Leveraging DLTs for Secure and Persistent Communications in the PHOENIX Platform
In the PHOENIX platform architecture, Secure and Persistent Communications (SPC) layer, as also reflected in its name, offers security over legacy protocols, as well as data persistency. More precisely, the SPC layer adopts a data-centric approach based on federated Distributed Ledger Technologies (DLTs) to achieve a higher degree of persistency, traceability, availability, integrity and interoperability in the context of data communications. Since different ledger technologies meet different needs, for instance, the ledgers aimed for asset and access control management are preferably chosen from permissioned ledgers with the purpose of achieving cost reduction, whereas public ledgers are widely used for trade and making payments due to their high level of trustworthiness. Therefore, beyond usage of DLTs within SPC layer, different components of the PHOENIX platform can also leverage the use of DLT as a persistent and immutable data storage.
Concerning the utilization of multiple ledgers simultaneously within the PHOENIX platform, it is imperative to develop a distributed and resilient solution for interconnecting varying ledger networks, which are also suitable for critical Electrical Power and Energy System (EPES) assets and data. For enabling interaction among differing DLTs, several mechanisms such as Atomic cross-chain transactions, Bridging and Ledger-of-ledger approaches were proposed in the literature [1]. As part of the SPC layer, it will also contain the so-called inter-ledger component, which is developed on basis of the atomic cross-chain transactions approach. The inter-ledger component facilitates the integration of multiple ledgers, which results in a cohesive storage platform, where different types of the ledgers can be used simultaneously to benefit from the strengths of various ledger types and to combat their possible shortcomings.

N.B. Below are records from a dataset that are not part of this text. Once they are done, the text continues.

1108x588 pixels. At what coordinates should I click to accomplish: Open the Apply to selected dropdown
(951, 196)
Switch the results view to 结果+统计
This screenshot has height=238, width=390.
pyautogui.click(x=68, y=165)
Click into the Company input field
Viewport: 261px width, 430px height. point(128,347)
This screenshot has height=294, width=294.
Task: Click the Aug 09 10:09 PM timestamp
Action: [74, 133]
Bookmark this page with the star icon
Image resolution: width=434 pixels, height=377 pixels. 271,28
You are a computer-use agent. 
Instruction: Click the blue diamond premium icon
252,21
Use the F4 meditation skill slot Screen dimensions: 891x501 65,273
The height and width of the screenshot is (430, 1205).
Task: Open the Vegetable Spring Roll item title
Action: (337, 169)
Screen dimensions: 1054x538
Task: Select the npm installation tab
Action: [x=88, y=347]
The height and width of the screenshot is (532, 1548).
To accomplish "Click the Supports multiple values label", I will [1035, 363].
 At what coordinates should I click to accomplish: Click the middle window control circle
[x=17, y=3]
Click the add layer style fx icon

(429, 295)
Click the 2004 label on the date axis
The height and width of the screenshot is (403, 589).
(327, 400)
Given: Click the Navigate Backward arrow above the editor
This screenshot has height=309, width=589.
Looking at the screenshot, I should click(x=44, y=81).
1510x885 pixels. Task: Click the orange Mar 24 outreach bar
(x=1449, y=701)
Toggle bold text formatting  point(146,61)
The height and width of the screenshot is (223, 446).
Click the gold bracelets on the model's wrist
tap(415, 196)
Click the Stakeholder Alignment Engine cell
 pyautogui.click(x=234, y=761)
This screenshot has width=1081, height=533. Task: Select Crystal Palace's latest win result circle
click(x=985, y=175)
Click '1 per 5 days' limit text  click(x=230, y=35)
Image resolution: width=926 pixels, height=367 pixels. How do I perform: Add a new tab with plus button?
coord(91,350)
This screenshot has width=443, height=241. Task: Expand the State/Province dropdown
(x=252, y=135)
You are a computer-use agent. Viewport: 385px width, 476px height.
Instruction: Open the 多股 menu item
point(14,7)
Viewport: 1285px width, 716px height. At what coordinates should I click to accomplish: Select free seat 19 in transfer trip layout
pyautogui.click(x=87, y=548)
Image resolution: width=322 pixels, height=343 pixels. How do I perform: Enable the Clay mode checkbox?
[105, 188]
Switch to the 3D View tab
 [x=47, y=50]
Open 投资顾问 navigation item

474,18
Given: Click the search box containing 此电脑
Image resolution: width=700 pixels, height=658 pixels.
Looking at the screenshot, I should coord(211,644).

For better understanding, let’s consider the Information Incidents Sharing Platform (I2SP) component in the PHOENIX platform, which is aiming to bridge the gap between national and global Computer Emergency Response Teams (CERTs), Transmission System Operators (TSOs), Distribution System Operators (DSOs) and grid operators. I2SP would be instantiated as a distributed platform comprising one or more ledgers, where each stakeholder can establish agreements and share Cyber Threat Information (CTI), such as cyber-attacks, with others reliably and transparently through the inter-ledger component.
In the PHOENIX platform, DLTs are mainly used for storing CTI, but not operational data such as metering information due to the immutable nature of data records on ledgers. More accurately, operational data may not be stored on DLTs since this operation can lead to violating GDPR compliance (e.g., the right to be forgotten for personal data). Furthermore, CTI which is generated within the PHOENIX platform, cannot be freely shared with everyone, especially with users outside of EPES infrastructures. Thereby, private permissioned DLTs are considered as an appropriate data storage for the PHOENIX platform, because in such ledgers a designated organization controls the access rights to data records and only certain nodes are authorized to publish data on the ledger networks. On contrary, public permissionless DLTs do not fulfill the privacy requirements of the PHOENIX platform because they allow any user to join ledger networks and carry out varying transactions, such as read and write on data records. For this reason, Quorum and Hyperledger fabric, which both fall into the category of the private ledgers, will be utilized in the PHOENIX platform.
The main specification work for the SPC layer was carried out in the spring and summer of 2020 as a joint effort between the partners of WP2, with valuable contributions also from members outside WP2. The work was finalized by end of summer – without being much affected by the global covid-19 pandemic – and the results were documented in D2.2 [2]. Since then work has evolved towards implementation and planning for the first actual prototyping activities.
[1] V. Siris, P. Nikander, S. Voulgaris, N. Fotiou, D. Lagutin and G. Polyzos, “Interledger Approaches,” in IEEE Access, vol. 7, pp. 89948-89966, doi: 10.1109/ACCESS.2019.2926880., 2019.
[2] PHOENIX, “D2.2 Secure and Persistent Communication Layer,” H2020 – 832989 – PHOENIX Deliverable Report, 2020.